START PROVIDED MATERIAL

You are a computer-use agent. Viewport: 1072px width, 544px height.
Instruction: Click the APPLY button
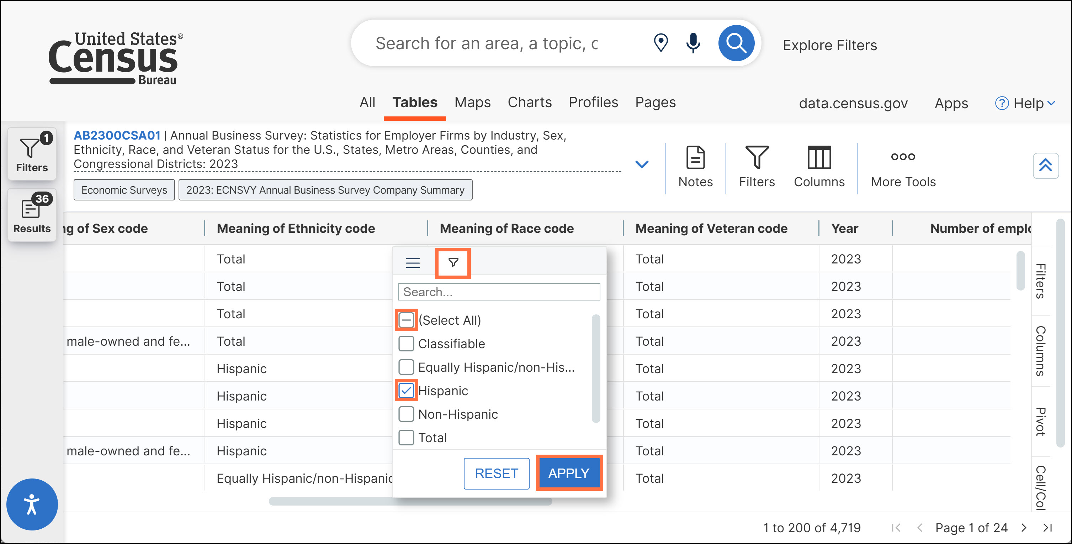568,473
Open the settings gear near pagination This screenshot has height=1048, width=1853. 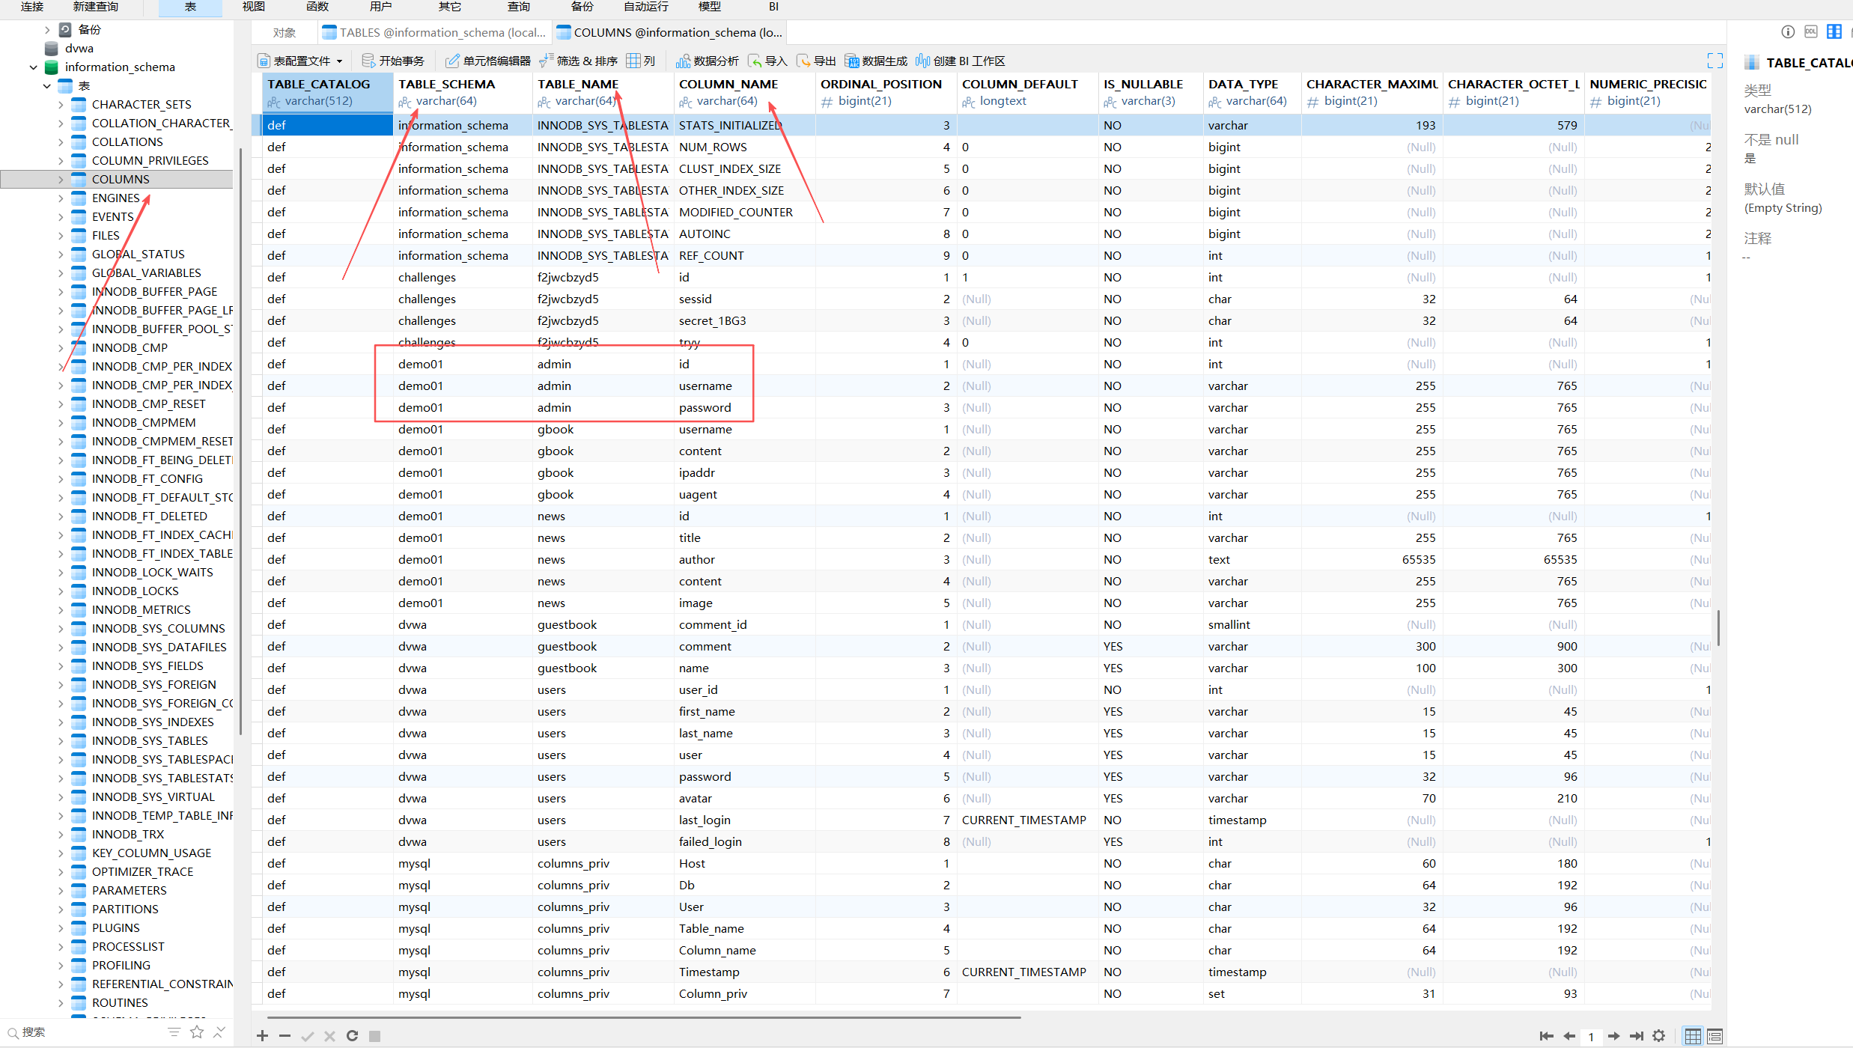click(x=1659, y=1036)
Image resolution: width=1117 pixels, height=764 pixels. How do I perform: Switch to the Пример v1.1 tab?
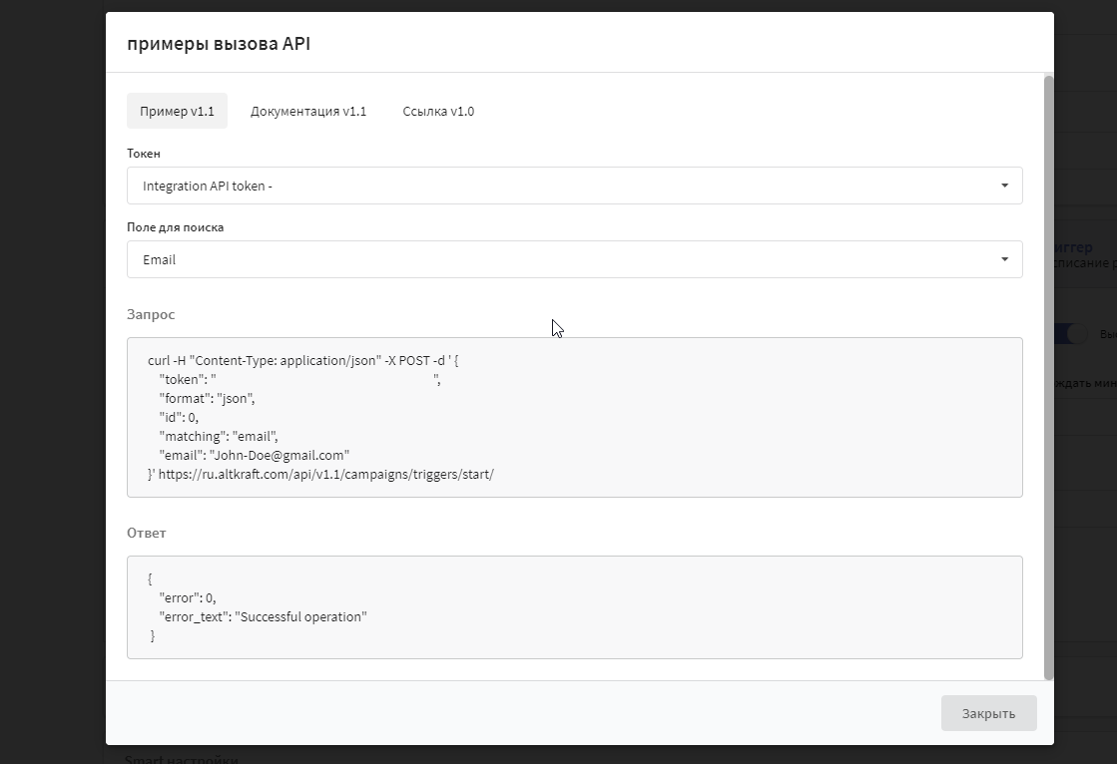[x=177, y=111]
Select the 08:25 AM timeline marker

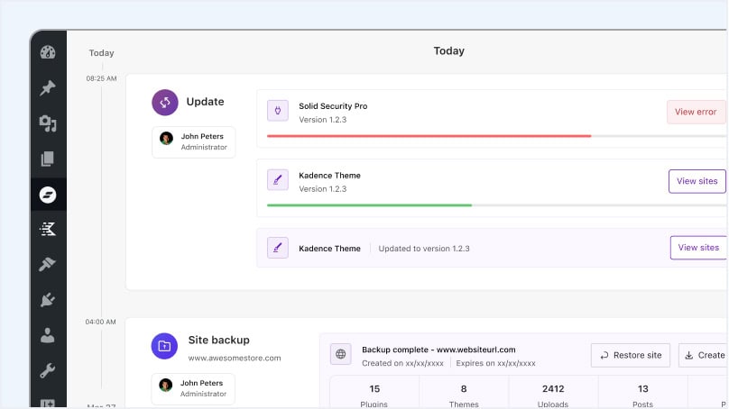[x=101, y=78]
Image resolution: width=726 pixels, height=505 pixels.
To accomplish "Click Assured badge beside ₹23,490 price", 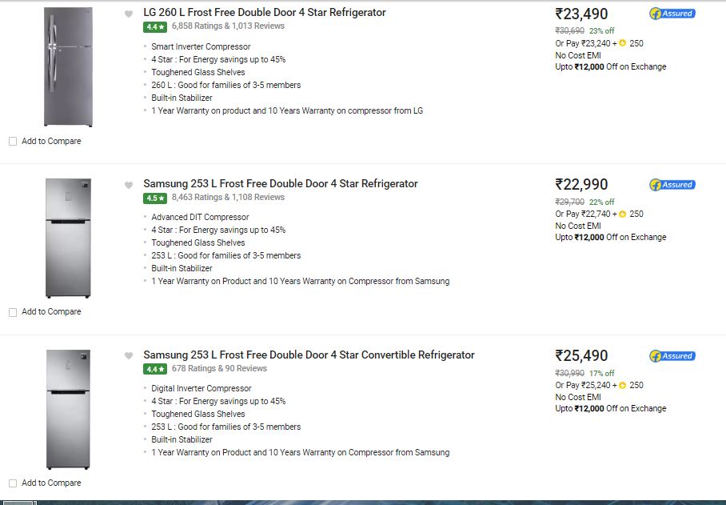I will tap(672, 14).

END PROVIDED MATERIAL

*REQUIREMENT*: Tally the lines in the data that contain the string "pixels", treating uppercase and lowercase as different. Reply with the number only.

*SOLUTION BELOW*: 2